● **Entries supplied**

════════════════════

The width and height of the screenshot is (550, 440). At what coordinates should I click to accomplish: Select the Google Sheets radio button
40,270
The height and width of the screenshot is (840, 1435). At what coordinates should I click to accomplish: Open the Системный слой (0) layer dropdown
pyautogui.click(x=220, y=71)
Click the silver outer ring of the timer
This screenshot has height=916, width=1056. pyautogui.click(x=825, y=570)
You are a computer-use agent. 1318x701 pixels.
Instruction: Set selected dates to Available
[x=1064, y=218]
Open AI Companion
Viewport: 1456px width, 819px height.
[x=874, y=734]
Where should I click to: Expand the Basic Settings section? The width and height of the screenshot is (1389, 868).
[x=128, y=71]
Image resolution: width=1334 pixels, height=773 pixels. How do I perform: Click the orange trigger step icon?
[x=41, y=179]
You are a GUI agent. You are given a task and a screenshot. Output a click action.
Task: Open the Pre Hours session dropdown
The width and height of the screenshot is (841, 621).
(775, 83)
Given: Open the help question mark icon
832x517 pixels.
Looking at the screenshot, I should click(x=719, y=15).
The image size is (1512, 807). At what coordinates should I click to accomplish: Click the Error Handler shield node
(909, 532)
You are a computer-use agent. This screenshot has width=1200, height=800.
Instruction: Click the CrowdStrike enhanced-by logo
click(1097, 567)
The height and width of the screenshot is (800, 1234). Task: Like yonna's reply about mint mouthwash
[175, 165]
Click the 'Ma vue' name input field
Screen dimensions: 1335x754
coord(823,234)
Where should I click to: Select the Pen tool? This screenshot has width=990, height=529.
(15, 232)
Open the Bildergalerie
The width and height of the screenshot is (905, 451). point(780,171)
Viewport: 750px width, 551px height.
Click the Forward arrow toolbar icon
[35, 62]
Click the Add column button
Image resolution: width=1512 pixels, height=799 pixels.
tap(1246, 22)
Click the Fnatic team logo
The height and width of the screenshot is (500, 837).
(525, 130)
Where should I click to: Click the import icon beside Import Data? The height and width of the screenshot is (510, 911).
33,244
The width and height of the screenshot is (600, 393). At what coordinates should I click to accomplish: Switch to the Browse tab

════════════════════

Respond with one number, the count of lines in the data that hold the string "computer".

2